• **DATA SHOWN**

--------

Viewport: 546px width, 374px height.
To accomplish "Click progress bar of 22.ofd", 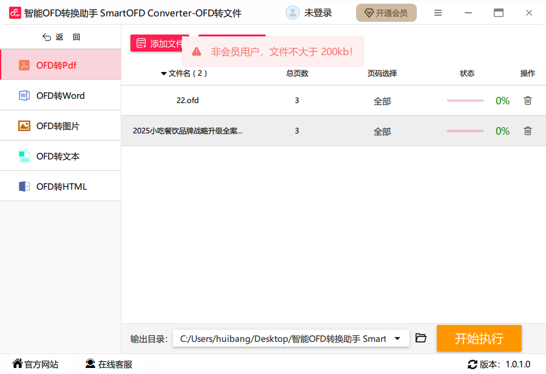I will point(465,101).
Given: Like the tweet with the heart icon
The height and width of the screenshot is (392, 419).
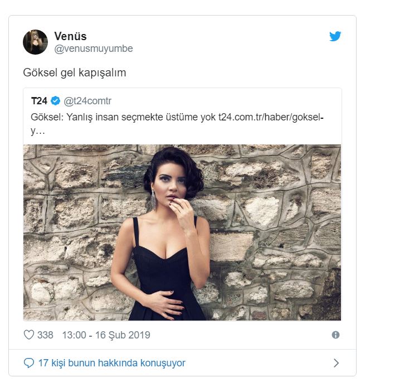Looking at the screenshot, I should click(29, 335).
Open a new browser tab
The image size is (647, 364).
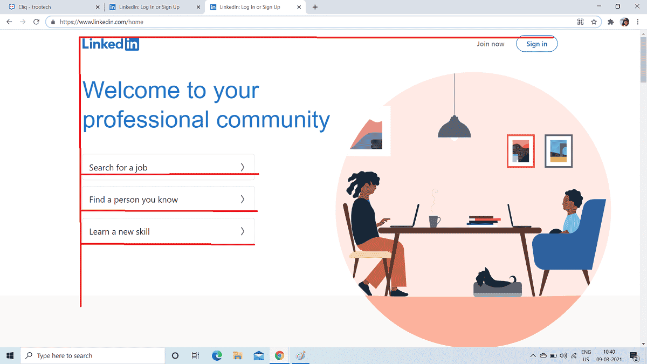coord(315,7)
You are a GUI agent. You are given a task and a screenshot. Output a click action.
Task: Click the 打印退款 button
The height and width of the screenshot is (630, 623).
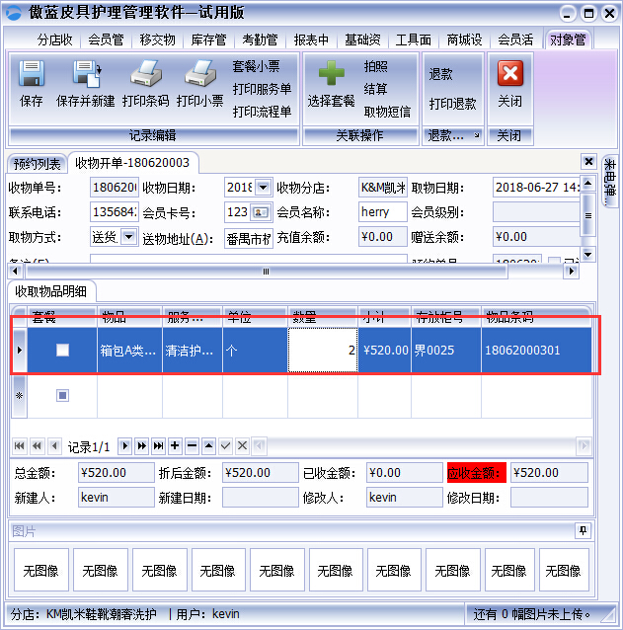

--------

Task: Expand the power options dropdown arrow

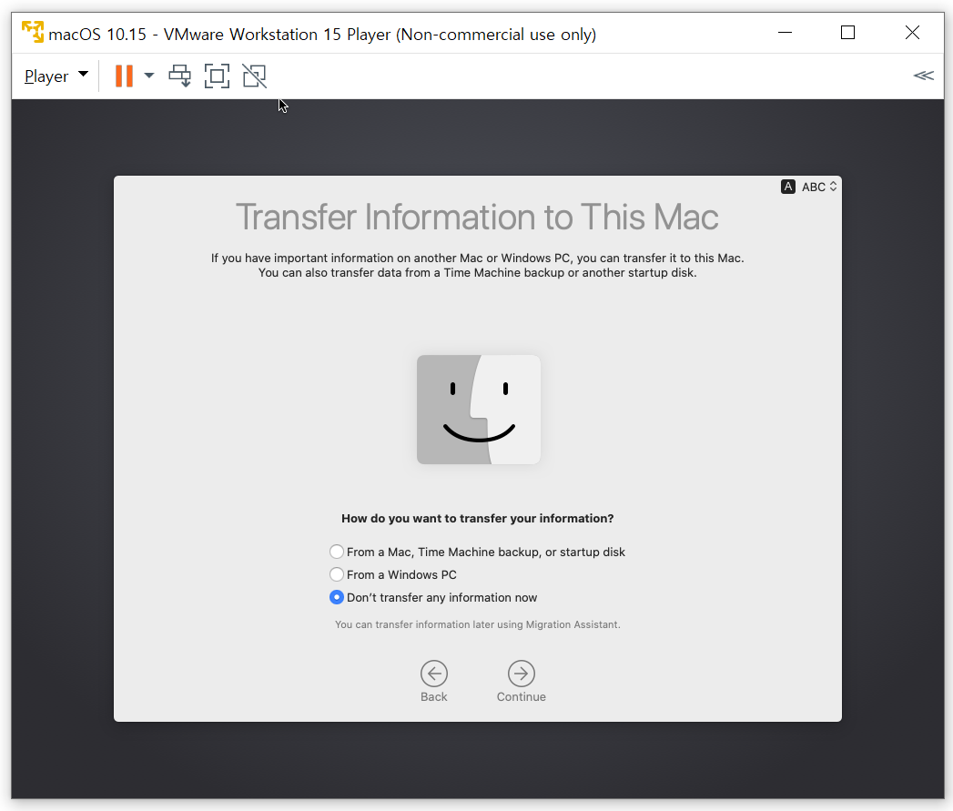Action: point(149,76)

--------

• **TASK BRIEF**
The lines above, starting at the one with "You are a GUI" and ending at the one with "The height and width of the screenshot is (630, 623).", are the only ones to return, exactly as written.

• **OUTPUT FOR THIS EXERCISE**
You are a GUI agent. You are given a task and a screenshot. Output a click action.
Task: Click the 打印退款 button
The height and width of the screenshot is (630, 623).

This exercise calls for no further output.